Excerpts from a dataset

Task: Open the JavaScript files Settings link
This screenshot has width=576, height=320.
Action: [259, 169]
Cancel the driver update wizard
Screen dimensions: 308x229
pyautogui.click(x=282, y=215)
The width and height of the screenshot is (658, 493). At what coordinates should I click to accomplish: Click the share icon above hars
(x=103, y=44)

**What to do**
Your job is to write out the data exactly as it stands.

**Answer section**
Task: Open the JavaScript files Settings link
This screenshot has width=576, height=320.
Action: [259, 169]
Cancel the driver update wizard
Screen dimensions: 308x229
pyautogui.click(x=282, y=215)
The width and height of the screenshot is (658, 493). At what coordinates should I click to accomplish: Click the share icon above hars
(x=103, y=44)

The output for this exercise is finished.